Judith surmised that Lavinia would not miss the child. For an hour there was no sign of life in the big house. Then the widow emerged clad in all her weeds. From the florist’s shop, at the corner, she returned with a great cornucopia. It was evident that her destination was the cemetery, and that she intended to walk. For Lavinia Trench, on a steamy August day, such a walk was nothing short of a penance.

Noon went by ... one, two o’clock ... and she came staggering up the steps, and into the cool living-room of Judith Trench’s home. Without a word she sank into the nearest chair and drew aside the crêpe veil, revealing a countenance from which every vestige of youth had been erased. With the toe of her small shoe she began to trace the winding pattern of the Oriental rug, her lips set hard together.

“Take off your hat, mother. You don’t want that hot veil around your neck.”

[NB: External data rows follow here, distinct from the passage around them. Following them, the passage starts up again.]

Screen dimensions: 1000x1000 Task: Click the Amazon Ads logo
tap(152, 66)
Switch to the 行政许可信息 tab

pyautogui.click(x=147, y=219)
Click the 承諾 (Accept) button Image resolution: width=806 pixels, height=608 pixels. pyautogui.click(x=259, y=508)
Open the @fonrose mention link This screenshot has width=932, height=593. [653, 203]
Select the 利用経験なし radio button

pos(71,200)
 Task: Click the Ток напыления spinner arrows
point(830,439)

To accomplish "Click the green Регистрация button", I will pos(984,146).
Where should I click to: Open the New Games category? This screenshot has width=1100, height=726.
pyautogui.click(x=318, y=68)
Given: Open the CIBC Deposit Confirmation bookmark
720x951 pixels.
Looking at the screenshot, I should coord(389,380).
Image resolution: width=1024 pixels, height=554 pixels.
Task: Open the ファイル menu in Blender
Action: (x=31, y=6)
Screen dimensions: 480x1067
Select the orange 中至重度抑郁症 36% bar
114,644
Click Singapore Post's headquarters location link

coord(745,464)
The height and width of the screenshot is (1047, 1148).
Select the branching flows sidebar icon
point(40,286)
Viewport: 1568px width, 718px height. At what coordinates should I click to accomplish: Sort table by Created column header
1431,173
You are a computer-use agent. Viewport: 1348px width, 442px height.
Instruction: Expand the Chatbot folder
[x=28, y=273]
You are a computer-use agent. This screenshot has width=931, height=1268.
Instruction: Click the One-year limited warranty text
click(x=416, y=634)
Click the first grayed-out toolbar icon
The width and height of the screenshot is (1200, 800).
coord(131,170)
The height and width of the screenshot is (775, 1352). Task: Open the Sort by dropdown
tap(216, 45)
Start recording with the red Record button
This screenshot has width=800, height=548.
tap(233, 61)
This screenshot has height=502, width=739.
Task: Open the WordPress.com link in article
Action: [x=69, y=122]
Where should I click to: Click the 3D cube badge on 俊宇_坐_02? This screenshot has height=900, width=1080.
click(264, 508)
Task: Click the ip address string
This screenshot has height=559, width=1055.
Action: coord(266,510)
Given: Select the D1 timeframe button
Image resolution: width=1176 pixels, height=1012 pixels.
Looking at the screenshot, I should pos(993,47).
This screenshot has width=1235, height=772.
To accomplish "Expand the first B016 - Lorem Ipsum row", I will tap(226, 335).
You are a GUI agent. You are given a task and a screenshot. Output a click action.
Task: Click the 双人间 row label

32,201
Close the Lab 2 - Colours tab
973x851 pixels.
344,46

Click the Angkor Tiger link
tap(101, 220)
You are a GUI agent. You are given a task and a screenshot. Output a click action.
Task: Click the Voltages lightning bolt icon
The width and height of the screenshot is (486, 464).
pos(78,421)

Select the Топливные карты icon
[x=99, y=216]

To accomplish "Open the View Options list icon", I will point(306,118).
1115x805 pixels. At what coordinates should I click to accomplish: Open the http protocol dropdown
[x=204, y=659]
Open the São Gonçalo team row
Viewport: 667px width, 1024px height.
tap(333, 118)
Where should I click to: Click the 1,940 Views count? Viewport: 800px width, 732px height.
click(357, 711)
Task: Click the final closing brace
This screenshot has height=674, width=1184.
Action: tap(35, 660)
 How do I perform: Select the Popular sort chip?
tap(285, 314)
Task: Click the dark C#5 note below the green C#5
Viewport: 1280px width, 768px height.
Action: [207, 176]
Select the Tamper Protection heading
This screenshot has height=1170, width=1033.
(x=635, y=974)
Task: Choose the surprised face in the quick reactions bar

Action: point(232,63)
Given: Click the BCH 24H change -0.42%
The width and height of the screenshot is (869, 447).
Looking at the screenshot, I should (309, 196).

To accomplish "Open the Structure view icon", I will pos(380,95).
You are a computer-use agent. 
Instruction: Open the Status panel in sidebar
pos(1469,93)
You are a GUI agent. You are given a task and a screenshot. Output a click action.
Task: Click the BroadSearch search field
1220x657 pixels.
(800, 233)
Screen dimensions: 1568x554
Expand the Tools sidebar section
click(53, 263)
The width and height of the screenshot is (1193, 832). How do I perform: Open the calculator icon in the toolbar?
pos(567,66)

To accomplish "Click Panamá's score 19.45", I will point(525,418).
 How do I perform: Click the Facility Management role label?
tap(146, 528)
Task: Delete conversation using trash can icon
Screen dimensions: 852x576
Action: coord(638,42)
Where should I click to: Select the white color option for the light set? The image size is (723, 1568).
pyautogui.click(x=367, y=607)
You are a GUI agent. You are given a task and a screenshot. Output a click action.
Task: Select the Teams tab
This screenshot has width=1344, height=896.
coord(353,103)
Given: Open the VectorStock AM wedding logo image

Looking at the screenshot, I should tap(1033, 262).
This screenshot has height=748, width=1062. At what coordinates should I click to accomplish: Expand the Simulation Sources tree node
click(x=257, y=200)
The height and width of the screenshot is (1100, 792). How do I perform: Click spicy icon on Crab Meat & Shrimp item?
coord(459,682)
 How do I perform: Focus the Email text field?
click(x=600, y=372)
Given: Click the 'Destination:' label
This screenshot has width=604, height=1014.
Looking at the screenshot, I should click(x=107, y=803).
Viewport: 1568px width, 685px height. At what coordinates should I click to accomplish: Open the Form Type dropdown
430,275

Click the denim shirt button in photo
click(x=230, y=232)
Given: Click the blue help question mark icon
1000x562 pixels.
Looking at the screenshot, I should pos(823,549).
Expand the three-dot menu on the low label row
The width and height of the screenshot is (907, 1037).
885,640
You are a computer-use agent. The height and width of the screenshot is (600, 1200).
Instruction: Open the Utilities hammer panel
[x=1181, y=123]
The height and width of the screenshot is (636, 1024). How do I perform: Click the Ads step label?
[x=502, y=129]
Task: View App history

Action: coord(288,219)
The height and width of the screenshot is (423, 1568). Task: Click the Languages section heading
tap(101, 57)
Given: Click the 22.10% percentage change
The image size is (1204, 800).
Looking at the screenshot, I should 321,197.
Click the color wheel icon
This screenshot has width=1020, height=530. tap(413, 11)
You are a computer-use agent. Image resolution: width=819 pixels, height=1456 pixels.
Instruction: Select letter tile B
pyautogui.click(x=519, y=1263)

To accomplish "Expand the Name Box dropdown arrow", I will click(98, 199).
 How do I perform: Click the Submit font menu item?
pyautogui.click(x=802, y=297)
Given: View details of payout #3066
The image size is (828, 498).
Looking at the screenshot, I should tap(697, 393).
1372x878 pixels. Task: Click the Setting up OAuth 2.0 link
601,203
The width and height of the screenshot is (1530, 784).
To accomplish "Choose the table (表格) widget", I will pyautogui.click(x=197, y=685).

“Yes, I’ll take it off. I don’t intend ever to wear the thing again. If it isn’t in your heart—crêpe veils and flowers on graves won’t put it there. Oh, my God in heaven, why did David have to die—at such a time? What right had he to die—and expose me to such an insult?”

She had hurled the mourning hat from her, and sat staring at her moist shaking hands. Then came the reaction, a flood of colour, not scarlet but dull raspberry, that spread over neck, cheek and brow. Stiffening in her chair, she cried:

“It was you who did it, Judith Ascott, every bit of it.”

“I did what?” Judith’s eyes blazed with sudden anger. No, she would no longer palliate ... spare this woman, who had always contrived to shift responsibility to shoulders less blameworthy than her own, who had taken the best she could snatch from life, giving not even decent gratitude in return.

“You said that Sydney married Eileen and made her happy, because she didn’t resist the temptation to do wrong.”

“Oh, how monstrous!”

“Well, I hope you aren’t going to deny that you told me, point-blank, that nothing but a broken axle prevented you from being untrue to your husband. Was it my fault that the axle didn’t break for me?” She talked wildly, her thin neck drawn and throbbing.